Note:A positive screening test for MERS-CoV should meet one of the following conditions: (1) a positive PCR result for at least two different specific targets on the MERS-CoV genome; OR (2) one positive PCR result for a specific target on the MERS-CoV genome and MERS-CoV sequence confirmation from a separate viral genomic target.
Laboratory findings may take up to 7 days from specimen submission. See additional notes under PUI.
- A person with laboratory confirmation of MERS-CoV infection at Canada's National Microbiology Laboratory (NML).
The NML can confirm detection of the virus using MERS-CoV specific nucleic acid amplification tests (NAATs) and/or sequencing and though virus isolation in tissue culture.
C. Exposure and Illness Parameters
- Exposure criteria: Links within 14 daysa prior to illness2 onset to affected areasb (i.e. residence, travel history) OR close contactc with a confirmed or probable case of MERS-CoV or a traveller or resident with any acute respiratory illness returning from an affected areab.

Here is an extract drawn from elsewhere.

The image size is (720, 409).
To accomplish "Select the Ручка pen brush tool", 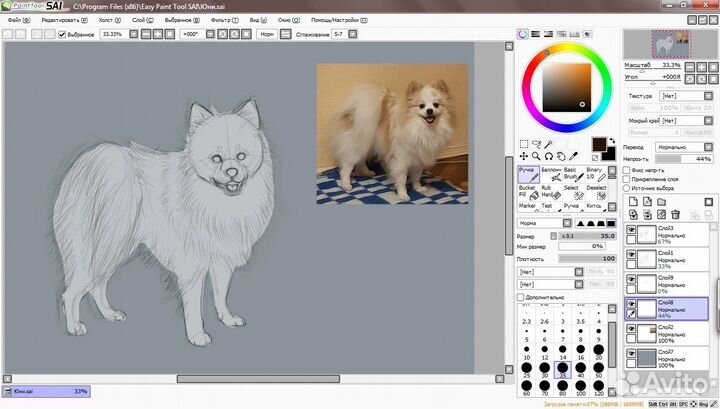I will [527, 174].
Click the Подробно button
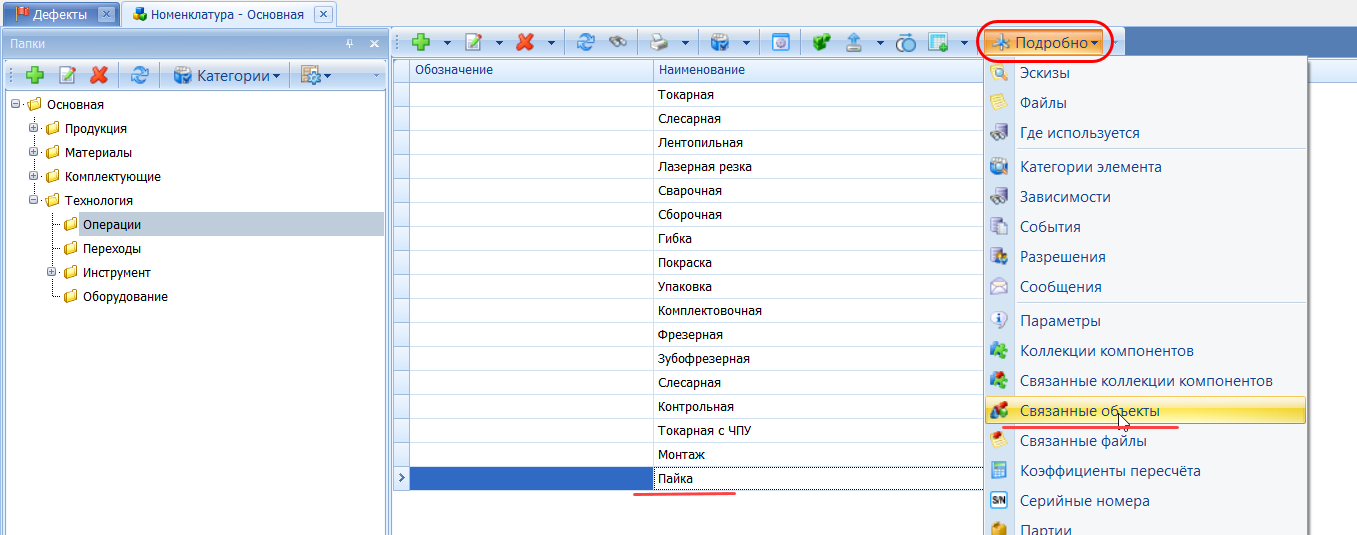 1046,43
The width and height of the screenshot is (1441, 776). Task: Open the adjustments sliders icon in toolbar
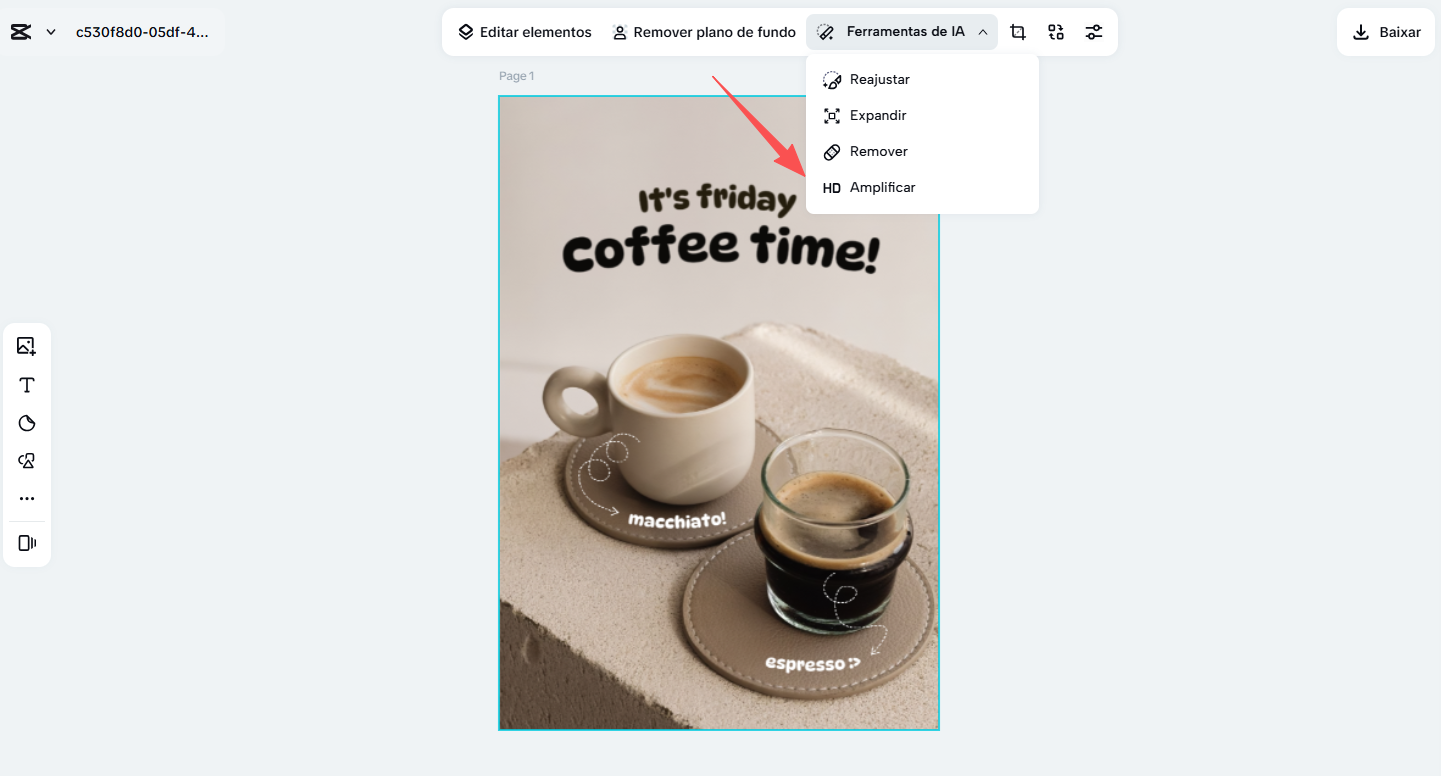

Factors that raise the index of suspicion should also be consideredd.
- Incubation period for MERS-CoV is still largely unknown but has been reported as prolonged in one documented instance of person-to-person nosocomial transmission (9- 14 days). SARS-CoV also demonstrated a prolonged incubation period (median 4-5 days; range 2-10 days) compared to other human coronavirus infections (average 2 days; typical range 12 hours to 5 days). Allowing for inherent variability and recall error and to establish consistency with other emerging respiratory virus monitoring, exposure history based on the prior 14 days is a reasonable and safe approximation.
- Affected areas: As affected areas are subject to change, consult the Summary of Assessment of Public Health Risk to Canada Associated with MERS-CoV for the most up -to -date information.
- A close contact is defined as a person who provided care for the patient, including health care workers (except those wearing appropriate PPE), family members or other caregivers, or who had other similarly close physical contact OR who stayed at the same place (e.g. lived with or otherwise had close prolonged contact within two metres) as a probable or confirmed case while the case was ill.
- Factors that raise the index of suspicion include having a history of being in a healthcare facility (as a patient, worker or visitor) OR having contact with camel or camel products (e.g. raw milk or meat, secretions or excretions, including urine), in an affected area within 14 days of illness onset.
- Illness criteria: Illness onset is defined by the earliest start of respiratory symptoms associated with the current episode. Focus is on the detection of severe acute respiratory illness (SARI) defined primarily by respiratory symptoms, i.e. fever (over 38 degrees Celsius) AND new onset of (or exacerbation of chronic) cough or breathing difficulty as well as clinical, radiological or histo-pathological evidence of pulmonary parenchymal disease (e.g. pneumonia, pneumonitis, or Acute Respiratory Distress Syndrome [ARDS]), typically associated with the need for hospitalization, intensive care unit monitoring and/or other severity marker (such as death).
Many infectious diseases present with a spectrum of illness, including mild or asymptomatic infection. Atypical MERS-CoV presentation with absent respiratory symptoms has been documented in the presence of comorbidity, notably immuno-suppression. Therefore, clinician and public health judgment should be used in assessing patients with milder or atypical presentations, where, based on contact, comorbidity or cluster history, the index of suspicion may be raised. Additional information can be found in the Interim Guidance For Containment When Imported Cases With Limited Human-To-Human Transmission Are Suspected/Confirmed In Canada.
Clinician discretion, epidemiologic context and local feasibility should be taken into account in discussion with local/provincial health authorities.